■ THE PROBLEM
In the entries below, find the line with "Cannabis Strain Database (709, 2454)" and the line with "Flipboard (934, 6)". Reproduce those two lines and every line between them exactly, and nothing more.

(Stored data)
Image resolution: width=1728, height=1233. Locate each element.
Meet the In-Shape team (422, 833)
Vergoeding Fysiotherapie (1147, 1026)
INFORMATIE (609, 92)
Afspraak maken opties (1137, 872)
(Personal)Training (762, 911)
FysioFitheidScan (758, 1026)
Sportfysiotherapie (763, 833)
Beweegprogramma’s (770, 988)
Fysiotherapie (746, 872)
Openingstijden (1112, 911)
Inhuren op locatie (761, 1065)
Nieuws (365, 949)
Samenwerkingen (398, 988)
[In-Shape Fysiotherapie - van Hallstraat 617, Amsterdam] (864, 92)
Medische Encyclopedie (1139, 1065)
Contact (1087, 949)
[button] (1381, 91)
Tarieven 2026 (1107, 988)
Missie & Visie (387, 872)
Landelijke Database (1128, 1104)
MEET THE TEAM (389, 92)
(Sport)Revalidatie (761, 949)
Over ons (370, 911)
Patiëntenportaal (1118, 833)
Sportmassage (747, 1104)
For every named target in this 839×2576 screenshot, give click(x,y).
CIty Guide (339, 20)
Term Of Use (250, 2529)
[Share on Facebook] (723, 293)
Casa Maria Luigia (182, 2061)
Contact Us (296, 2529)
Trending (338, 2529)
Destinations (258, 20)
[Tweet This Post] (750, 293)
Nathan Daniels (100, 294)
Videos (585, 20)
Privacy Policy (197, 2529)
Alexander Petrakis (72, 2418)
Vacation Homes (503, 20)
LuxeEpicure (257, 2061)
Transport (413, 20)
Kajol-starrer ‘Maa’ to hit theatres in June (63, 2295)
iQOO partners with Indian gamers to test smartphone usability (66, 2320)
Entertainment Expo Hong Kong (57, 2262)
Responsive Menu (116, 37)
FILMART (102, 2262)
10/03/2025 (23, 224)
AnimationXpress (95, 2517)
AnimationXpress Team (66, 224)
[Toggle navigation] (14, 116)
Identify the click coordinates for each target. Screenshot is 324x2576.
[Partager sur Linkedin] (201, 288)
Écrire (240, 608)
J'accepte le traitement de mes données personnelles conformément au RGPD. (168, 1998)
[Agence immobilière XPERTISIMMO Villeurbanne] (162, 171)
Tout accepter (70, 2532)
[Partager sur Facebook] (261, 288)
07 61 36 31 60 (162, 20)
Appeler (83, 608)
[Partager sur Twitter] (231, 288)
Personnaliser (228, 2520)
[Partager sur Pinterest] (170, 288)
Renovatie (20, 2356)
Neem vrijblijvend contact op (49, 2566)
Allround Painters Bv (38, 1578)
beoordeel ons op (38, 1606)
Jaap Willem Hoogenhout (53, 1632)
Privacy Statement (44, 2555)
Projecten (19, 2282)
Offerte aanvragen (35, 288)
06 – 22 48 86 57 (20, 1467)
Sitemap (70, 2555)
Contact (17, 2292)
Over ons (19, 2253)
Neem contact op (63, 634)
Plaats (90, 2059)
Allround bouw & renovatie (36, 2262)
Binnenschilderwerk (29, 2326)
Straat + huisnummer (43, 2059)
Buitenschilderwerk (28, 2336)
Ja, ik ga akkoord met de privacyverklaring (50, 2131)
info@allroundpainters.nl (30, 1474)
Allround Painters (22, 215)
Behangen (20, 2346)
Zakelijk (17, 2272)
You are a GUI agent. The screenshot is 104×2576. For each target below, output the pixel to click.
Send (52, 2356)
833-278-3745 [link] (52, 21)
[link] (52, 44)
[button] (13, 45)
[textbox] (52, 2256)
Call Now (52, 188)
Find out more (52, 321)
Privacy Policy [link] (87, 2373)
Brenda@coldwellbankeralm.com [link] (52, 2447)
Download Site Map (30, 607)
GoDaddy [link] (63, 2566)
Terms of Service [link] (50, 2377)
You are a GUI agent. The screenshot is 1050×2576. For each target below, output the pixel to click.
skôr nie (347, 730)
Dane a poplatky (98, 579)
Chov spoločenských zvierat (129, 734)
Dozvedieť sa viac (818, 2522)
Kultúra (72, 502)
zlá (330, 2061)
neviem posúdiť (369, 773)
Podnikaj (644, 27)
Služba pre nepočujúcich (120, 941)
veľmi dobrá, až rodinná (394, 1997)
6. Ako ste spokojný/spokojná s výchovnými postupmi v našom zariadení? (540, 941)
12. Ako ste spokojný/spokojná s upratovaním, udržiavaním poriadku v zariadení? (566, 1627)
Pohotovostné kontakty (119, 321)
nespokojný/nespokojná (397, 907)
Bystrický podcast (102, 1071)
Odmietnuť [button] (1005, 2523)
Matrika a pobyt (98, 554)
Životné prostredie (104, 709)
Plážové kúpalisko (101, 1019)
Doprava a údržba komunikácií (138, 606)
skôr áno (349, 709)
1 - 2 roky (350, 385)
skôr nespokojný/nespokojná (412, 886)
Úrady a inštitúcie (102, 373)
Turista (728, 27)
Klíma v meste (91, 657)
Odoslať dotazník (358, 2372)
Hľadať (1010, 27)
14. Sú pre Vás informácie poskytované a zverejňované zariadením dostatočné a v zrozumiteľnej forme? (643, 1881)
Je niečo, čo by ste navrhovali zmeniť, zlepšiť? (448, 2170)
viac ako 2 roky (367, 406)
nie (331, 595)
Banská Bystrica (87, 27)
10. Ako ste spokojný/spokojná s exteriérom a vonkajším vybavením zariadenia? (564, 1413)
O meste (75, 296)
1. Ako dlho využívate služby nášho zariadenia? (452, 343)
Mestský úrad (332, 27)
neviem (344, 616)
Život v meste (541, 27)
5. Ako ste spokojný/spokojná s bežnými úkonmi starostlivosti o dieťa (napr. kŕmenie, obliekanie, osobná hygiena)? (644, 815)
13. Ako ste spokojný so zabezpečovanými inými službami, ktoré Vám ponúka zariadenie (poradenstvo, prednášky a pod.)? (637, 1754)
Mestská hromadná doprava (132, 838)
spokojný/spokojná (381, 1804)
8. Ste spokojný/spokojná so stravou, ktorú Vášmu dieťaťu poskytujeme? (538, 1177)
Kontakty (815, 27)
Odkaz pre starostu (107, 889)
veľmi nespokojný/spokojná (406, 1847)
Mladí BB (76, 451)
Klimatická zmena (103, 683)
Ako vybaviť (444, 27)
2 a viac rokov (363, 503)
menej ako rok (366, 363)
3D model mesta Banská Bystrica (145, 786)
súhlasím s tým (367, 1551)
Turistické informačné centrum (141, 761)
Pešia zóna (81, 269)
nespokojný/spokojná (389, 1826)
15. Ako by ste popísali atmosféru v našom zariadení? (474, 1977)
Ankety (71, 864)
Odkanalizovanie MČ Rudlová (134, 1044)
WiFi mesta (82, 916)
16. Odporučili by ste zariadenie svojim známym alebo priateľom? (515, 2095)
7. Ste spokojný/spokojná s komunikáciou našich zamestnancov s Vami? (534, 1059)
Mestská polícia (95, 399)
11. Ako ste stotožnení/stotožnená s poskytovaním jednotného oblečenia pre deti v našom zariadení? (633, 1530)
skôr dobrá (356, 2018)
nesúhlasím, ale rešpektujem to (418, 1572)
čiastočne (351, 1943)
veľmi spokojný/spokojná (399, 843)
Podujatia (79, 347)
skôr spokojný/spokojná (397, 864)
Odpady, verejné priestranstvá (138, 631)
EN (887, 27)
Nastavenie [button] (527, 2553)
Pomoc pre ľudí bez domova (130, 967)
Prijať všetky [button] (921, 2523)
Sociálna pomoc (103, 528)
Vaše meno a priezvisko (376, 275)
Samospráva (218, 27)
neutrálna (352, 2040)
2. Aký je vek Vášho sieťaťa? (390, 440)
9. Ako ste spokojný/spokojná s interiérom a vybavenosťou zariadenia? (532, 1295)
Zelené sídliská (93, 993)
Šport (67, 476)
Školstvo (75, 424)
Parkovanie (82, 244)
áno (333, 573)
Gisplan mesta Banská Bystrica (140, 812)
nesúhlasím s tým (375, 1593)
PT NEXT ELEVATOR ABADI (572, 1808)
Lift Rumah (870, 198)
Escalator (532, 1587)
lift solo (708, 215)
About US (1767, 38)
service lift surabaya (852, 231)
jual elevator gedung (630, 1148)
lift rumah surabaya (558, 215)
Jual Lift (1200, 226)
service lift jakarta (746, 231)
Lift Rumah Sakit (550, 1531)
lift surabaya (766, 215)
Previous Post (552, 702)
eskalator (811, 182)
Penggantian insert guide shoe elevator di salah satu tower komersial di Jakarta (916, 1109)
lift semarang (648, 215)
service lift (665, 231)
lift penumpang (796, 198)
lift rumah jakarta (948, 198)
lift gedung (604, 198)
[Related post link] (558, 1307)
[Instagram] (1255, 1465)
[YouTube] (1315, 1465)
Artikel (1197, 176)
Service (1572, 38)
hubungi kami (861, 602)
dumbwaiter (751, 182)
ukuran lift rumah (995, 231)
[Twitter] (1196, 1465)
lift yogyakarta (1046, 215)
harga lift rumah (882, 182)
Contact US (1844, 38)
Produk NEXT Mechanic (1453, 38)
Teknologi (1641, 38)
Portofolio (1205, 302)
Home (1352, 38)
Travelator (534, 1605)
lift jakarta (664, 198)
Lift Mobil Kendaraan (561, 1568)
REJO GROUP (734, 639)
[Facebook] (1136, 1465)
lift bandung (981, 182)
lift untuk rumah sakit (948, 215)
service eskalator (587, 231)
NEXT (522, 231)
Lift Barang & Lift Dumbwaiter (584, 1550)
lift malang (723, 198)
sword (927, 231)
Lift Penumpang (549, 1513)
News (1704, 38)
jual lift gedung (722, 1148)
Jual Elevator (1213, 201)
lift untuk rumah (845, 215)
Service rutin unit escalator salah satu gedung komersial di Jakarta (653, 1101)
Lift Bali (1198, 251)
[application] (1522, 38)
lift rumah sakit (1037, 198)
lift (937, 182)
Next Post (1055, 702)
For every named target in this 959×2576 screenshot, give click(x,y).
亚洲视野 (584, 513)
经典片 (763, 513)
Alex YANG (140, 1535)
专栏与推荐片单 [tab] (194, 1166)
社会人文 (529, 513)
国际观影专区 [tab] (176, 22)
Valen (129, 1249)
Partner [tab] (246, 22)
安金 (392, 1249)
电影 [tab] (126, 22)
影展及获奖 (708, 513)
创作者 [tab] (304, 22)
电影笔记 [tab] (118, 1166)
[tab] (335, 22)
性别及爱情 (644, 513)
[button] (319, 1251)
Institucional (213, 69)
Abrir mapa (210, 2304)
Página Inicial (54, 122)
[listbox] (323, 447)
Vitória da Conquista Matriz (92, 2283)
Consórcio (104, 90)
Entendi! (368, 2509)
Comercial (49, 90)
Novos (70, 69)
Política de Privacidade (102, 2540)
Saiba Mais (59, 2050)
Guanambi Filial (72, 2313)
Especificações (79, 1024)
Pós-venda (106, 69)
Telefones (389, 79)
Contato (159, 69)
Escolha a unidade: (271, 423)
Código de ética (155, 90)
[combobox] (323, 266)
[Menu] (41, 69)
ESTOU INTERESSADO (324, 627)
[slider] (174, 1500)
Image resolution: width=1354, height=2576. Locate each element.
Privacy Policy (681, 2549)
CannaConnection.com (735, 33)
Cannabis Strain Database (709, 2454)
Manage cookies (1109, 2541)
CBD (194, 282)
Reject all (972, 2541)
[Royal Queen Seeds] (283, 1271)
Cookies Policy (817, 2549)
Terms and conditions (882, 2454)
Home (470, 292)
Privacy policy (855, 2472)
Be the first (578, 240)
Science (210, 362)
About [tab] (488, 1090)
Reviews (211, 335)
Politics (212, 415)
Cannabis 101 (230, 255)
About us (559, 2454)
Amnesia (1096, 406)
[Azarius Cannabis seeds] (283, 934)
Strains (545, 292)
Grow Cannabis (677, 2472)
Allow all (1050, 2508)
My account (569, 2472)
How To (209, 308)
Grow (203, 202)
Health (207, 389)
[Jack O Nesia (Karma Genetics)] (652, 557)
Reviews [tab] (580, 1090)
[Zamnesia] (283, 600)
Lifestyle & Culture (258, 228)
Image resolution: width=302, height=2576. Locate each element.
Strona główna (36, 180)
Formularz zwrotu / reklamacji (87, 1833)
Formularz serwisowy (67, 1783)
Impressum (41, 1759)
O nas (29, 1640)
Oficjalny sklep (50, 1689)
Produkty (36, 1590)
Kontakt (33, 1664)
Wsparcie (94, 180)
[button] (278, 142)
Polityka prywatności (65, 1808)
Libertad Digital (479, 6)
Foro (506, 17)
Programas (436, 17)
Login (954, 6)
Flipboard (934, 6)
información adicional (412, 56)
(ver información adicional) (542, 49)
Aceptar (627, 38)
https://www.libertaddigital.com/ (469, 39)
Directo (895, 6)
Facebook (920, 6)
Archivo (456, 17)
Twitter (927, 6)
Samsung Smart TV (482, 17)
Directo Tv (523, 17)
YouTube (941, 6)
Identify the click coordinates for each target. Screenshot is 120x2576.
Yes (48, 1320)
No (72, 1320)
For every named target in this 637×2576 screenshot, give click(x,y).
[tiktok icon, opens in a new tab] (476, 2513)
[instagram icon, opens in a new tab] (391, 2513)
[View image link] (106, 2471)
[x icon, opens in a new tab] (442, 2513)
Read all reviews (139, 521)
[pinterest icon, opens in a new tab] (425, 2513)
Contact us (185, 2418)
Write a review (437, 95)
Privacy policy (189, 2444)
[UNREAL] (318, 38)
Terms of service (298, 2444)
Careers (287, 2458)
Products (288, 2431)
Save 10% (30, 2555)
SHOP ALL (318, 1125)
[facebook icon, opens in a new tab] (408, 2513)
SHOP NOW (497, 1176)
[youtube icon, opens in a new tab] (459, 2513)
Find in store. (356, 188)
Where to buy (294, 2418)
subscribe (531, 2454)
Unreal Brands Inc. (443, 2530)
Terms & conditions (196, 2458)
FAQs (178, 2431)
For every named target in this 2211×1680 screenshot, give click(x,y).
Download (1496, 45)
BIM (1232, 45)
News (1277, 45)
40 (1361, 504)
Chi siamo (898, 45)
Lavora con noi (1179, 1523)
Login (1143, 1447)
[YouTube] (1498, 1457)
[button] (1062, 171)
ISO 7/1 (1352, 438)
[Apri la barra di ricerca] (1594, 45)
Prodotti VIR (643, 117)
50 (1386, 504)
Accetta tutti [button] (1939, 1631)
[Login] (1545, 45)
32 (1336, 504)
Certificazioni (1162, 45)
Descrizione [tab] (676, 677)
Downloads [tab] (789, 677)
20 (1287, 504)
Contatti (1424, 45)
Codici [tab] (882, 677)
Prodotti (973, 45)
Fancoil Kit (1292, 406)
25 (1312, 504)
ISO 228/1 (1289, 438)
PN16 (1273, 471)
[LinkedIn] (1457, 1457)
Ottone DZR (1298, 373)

■ EXERCISE SOLUTION
Cannabis Strain Database (709, 2454)
Manage cookies (1109, 2541)
CBD (194, 282)
Reject all (972, 2541)
[Royal Queen Seeds] (283, 1271)
Cookies Policy (817, 2549)
Terms and conditions (882, 2454)
Home (470, 292)
Privacy policy (855, 2472)
Be the first (578, 240)
Science (210, 362)
About [tab] (488, 1090)
Reviews (211, 335)
Politics (212, 415)
Cannabis 101 (230, 255)
About us (559, 2454)
Amnesia (1096, 406)
[Azarius Cannabis seeds] (283, 934)
Strains (545, 292)
Grow Cannabis (677, 2472)
Allow all (1050, 2508)
My account (569, 2472)
How To (209, 308)
Grow (203, 202)
Health (207, 389)
[Jack O Nesia (Karma Genetics)] (652, 557)
Reviews [tab] (580, 1090)
[Zamnesia] (283, 600)
Lifestyle & Culture (258, 228)
Image resolution: width=302, height=2576. Locate each element.
Strona główna (36, 180)
Formularz zwrotu / reklamacji (87, 1833)
Formularz serwisowy (67, 1783)
Impressum (41, 1759)
O nas (29, 1640)
Oficjalny sklep (50, 1689)
Produkty (36, 1590)
Kontakt (33, 1664)
Wsparcie (94, 180)
[button] (278, 142)
Polityka prywatności (65, 1808)
Libertad Digital (479, 6)
Foro (506, 17)
Programas (436, 17)
Login (954, 6)
Flipboard (934, 6)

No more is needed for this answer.